却听皇帝扬声道:“安嫔若是能复刻出来,无论花香,还是玉萝香,朕都擢升她至妃位!”
安陵容的眸子锃得一下亮了,瞬息按捺下来,小心地打量着我。
我亦惊了一刹,旋即了然皇帝心意。
冷冷对上安陵容的眸子,道:“皇上,不过是为了取乐,因此而晋升,怕会引六宫非议的!”
“熹妃自己出的主意,如今又要反悔??”
宝鹃低垂着头,说话的语气却不大客气。
欣常在反驳:“那还有一半的机会抽中花呢!”
“放肆!”安陵容赫然起身,冷声怒斥:“这里哪有你说话的份儿?”
欣常在脸都绿了,其余人亦是愕然。
安陵容随即一个转身,给了宝鹃响亮的一记巴掌:“还不跪下!”
宝鹃伏地叩首,咚咚咚,一声比一声诚恳。
每一声,都在提醒众人:熹妃玩不起!
“看安嫔脸色苍白,制香很耗费精力,还是算了吧!”
端妃话音刚落,众人亦纷纷附和。
安陵容抬眸看我,目光依旧怯怯的,却比方才安定了许多。
如此激将,对她亦是无用的。
她此刻必定以为,我要她展现调香技艺,目的是为了指证她害我。
如今见皇帝要封她为妃,我便反悔了。
她低声致歉:“臣妾最近一直头晕目眩,今儿个是强撑着出来的。况且我的调香技艺平庸,对玉萝香知之甚少,可能要让熹妃和皇上失望了。”
“是吗?安嫔病得这样重?”欣常在阴测测地打量她,咂嘴道:“皇后病了,安嫔也病了……不如让安嫔去陪皇后,岂不两相合宜?”
这话大大刺激了安陵容,她胸口明显起伏着,头上的珠玉坠子微微晃荡。
皇帝的拇指按在眉心,面露思索,但看样子几乎就要同意了。
“皇上!”安陵容立时起身,稍稍敛容,不情愿地嗫嚅着:“臣妾的病也没那么严重,只是怕调不出香来,扫了熹妃姐姐的兴致。”

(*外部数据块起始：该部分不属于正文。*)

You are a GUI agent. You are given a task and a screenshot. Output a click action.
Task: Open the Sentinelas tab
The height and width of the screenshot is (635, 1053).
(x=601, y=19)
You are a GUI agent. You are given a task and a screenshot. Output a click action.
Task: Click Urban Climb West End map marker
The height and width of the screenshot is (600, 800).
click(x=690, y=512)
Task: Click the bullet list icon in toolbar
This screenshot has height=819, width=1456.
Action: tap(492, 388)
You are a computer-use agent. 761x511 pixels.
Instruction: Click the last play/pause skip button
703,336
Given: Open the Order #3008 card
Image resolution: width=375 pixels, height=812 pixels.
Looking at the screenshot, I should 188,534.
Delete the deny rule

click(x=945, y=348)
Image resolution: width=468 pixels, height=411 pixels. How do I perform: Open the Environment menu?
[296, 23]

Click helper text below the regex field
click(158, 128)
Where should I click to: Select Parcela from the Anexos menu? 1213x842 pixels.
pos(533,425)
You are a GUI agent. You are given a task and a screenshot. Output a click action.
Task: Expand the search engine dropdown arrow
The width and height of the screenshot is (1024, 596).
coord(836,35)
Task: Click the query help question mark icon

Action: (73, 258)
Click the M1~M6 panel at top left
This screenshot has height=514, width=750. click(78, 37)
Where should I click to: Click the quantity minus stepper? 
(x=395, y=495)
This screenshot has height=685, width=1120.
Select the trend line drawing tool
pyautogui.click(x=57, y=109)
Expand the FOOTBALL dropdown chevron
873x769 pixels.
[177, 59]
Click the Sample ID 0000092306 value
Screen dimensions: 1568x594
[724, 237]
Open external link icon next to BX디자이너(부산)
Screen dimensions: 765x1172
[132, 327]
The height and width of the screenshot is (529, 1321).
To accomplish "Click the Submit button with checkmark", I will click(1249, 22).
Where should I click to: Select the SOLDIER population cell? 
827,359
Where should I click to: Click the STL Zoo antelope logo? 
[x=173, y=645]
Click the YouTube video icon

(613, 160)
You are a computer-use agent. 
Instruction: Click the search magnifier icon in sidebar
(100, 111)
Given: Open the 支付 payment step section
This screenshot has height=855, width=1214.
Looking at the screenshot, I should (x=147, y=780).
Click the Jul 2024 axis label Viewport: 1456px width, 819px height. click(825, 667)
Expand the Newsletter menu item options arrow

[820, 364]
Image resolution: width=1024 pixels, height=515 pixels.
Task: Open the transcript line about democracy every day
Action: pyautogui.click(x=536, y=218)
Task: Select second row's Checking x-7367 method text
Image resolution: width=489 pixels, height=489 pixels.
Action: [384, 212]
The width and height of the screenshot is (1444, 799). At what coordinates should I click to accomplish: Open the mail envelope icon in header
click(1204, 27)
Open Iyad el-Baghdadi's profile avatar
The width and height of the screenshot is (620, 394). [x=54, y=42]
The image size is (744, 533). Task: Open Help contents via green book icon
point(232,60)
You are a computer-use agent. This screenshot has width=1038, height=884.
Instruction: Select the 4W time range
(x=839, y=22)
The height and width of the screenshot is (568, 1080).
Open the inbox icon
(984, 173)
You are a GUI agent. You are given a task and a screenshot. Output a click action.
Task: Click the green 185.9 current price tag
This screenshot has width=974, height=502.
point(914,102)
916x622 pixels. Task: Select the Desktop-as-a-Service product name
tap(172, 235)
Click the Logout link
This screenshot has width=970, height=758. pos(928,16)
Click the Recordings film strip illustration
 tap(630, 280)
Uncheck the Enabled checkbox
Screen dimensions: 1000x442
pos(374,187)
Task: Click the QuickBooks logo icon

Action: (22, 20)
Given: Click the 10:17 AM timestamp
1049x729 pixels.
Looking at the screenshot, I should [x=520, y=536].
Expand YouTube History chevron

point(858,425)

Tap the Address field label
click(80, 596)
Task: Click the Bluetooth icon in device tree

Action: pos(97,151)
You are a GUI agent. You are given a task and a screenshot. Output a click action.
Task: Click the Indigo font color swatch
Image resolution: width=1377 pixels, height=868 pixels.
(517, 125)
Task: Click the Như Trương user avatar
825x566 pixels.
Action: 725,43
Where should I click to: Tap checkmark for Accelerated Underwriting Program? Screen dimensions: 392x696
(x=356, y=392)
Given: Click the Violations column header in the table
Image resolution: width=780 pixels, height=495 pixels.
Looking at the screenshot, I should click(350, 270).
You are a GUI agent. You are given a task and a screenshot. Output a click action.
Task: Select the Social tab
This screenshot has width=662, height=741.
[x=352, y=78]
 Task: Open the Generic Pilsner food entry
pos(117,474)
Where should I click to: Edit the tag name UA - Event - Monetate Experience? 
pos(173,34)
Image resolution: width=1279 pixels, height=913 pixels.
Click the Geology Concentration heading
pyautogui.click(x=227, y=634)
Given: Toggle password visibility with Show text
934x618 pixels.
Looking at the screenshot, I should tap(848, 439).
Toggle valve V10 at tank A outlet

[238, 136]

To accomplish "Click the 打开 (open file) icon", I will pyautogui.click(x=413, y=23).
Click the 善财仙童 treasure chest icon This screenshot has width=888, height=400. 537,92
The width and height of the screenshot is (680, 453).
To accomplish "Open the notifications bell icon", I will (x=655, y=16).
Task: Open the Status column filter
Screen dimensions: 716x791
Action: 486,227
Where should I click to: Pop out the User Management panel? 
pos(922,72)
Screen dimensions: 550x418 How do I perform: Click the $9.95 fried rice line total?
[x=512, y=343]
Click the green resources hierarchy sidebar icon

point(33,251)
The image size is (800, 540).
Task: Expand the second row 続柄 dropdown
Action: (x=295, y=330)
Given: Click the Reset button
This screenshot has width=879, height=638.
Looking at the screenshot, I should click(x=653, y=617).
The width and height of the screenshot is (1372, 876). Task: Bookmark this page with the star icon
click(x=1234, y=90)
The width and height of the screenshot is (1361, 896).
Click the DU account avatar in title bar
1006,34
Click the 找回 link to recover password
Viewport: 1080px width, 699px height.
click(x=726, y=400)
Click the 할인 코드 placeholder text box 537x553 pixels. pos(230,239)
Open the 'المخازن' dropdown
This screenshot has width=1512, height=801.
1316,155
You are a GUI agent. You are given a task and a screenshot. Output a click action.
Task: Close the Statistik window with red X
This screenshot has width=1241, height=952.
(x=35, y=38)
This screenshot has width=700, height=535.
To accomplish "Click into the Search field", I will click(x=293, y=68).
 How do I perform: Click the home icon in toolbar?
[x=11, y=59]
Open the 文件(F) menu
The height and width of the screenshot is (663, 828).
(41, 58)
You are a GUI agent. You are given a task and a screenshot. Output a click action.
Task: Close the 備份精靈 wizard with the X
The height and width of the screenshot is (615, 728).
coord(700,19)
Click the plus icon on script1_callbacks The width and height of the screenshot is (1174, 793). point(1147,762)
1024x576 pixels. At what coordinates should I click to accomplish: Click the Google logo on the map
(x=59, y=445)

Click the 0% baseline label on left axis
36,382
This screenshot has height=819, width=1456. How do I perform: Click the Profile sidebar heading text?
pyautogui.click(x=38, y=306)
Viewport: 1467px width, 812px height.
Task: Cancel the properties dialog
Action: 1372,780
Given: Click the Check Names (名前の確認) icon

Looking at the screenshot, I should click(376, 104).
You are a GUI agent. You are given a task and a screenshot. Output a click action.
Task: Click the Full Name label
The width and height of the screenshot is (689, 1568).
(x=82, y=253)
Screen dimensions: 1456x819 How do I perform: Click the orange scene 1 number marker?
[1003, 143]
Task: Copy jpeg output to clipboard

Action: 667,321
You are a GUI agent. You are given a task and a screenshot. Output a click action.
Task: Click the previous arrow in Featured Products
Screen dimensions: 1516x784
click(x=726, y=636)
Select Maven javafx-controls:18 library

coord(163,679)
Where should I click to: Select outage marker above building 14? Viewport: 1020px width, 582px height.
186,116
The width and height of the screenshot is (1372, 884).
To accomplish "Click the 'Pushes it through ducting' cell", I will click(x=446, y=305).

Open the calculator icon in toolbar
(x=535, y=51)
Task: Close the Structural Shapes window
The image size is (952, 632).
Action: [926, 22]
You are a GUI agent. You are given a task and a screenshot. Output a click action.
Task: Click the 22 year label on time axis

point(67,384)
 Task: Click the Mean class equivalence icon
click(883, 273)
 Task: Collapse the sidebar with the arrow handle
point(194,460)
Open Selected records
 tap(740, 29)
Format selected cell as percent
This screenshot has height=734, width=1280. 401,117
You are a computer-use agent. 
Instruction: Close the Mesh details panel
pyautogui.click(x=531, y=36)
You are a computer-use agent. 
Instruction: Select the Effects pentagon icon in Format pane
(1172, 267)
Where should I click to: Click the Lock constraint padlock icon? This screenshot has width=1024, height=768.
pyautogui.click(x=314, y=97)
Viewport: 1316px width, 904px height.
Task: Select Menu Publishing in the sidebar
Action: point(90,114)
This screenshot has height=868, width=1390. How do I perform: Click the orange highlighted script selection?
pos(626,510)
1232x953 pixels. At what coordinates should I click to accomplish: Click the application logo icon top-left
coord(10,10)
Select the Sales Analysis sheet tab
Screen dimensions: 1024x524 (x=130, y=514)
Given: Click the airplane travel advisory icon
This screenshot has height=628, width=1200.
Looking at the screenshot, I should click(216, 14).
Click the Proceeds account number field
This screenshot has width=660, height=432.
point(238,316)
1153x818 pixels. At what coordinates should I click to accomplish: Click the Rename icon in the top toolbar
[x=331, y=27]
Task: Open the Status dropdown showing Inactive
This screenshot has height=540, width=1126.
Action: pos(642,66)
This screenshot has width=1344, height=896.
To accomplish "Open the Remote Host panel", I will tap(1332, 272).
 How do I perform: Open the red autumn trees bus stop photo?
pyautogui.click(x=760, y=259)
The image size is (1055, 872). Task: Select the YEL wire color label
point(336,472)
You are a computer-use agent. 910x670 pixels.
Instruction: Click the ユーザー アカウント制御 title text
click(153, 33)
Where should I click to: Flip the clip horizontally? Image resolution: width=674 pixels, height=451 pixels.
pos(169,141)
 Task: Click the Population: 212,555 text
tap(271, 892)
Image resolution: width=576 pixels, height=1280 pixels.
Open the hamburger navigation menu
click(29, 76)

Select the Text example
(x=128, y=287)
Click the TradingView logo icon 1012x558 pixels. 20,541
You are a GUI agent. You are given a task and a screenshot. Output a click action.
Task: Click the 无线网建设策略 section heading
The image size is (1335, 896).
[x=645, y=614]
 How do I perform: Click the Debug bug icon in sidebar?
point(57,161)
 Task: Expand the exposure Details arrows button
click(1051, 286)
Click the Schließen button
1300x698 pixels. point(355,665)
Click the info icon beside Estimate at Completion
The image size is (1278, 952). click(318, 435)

与其直接去畅春园陪皇后,不知这辈子哪天能出来。倒不如博一博,就算抽中玉萝香,也可故意出错。
这个选择,并不难。
皇帝眼神带着鼓励:“取乐而已,不用紧张。”
安陵容领旨,在两个匣子间看来看去,最后终于选定了一个。
梅香打开一看,竟是一朵万寿菊。
她气得直咬牙,完全丧失了表情管理,险些将花瓣捏了个稀巴烂。
安陵容松了口气,又在菊花丛中亲自采摘了些上品,开始制香。
她端坐案前,慢条斯理地研磨花瓣、轻煽炉火、调和粉末……
每完成一个步骤,便将小玉碟搁在掌心展示。
此刻的安陵容,背后有光。
我忍不住想,若是没有进宫,她只是嫁给家乡的某个富户,必定是周围最醒目的主母太太。
性子柔顺,容色女工皆属上乘,善于调香,歌舞方面亦颇有造诣。
只怕十里八乡的闺阁女子,都要奉之为楷模。
可惜啊……入了这铁笼子,沾染了天家浊气,脚踏云霄不得志,白白移了性情,做此困兽之斗。
安陵容恭敬地奉上制好的香粉,气味成色都不太出色,只勉强算得及格。
她以为如此,便可摆脱嫌疑?
殊不知,两个匣子里放的,都是菊花。
她今日是必定要为自己的毒心付出代价的。